CAR T cell therapy selectively eradicates mutant calreticulin cells in myelofibrosis xenografts and human organoid models.
Background
Myeloproliferative neoplasms (MPNs) are a group of chronic myeloid blood cancers, with a significant subset driven by mutations in calreticulin (CALR). Current immunotherapies have limited success in myeloid neoplasms due to a lack of amenable targets and an immunologically hostile tumor microenvironment (TME). The calreticulin mutant protein (mutCALR) uniquely binds and activates the thrombopoietin receptor (TpoR), leading to the display of a mutCALR-TpoR complex on the extracellular membrane of disease-driving cells. This complex represents a critical therapeutic vulnerability, offering a specific target for advanced immunotherapeutic strategies where standard treatments fall short in achieving deep, durable remissions and disease eradication.
Study Design
Researchers developed a novel CAR T cell therapy designed to specifically target the mutCALR-TpoR complex expressed on the surface of disease-driving cells. The therapy's efficacy was evaluated in vitro using patient samples from individuals with myelofibrosis, focusing on the selective depletion of mutCALR+ stem cells. In vivo studies utilized mutCALR leukemia xenograft models to assess improvements in survival.
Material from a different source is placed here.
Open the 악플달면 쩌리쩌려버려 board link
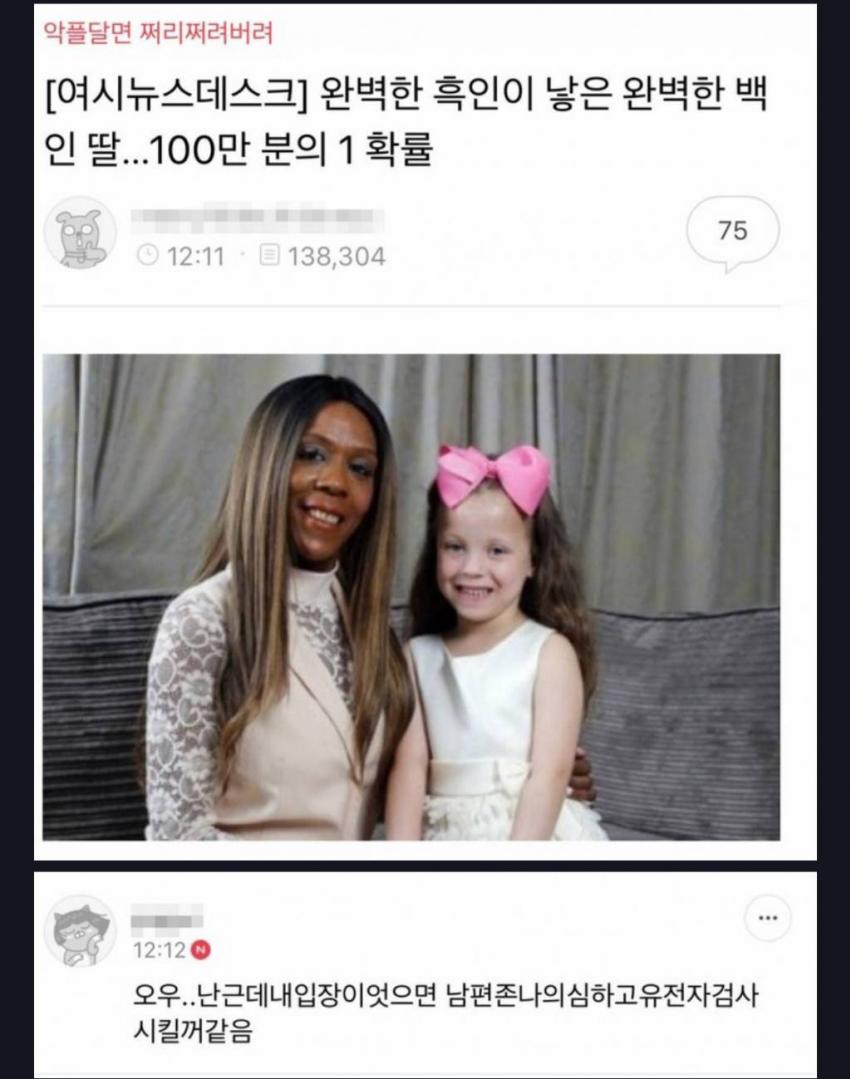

To more accurately simulate the complex environment of myelofibrotic marrow, a human "chimeroid" organoid model was developed, allowing for the evaluation of CAR T cell potency within a fibrotic tumor microenvironment. Furthermore, a method was devised to boost the cell surface expression of mutCALR in CD34+ cells isolated from patients with accelerated/blast phase MPNs (defined as >10% blasts), aiming to enhance CAR T cell targeting efficiency.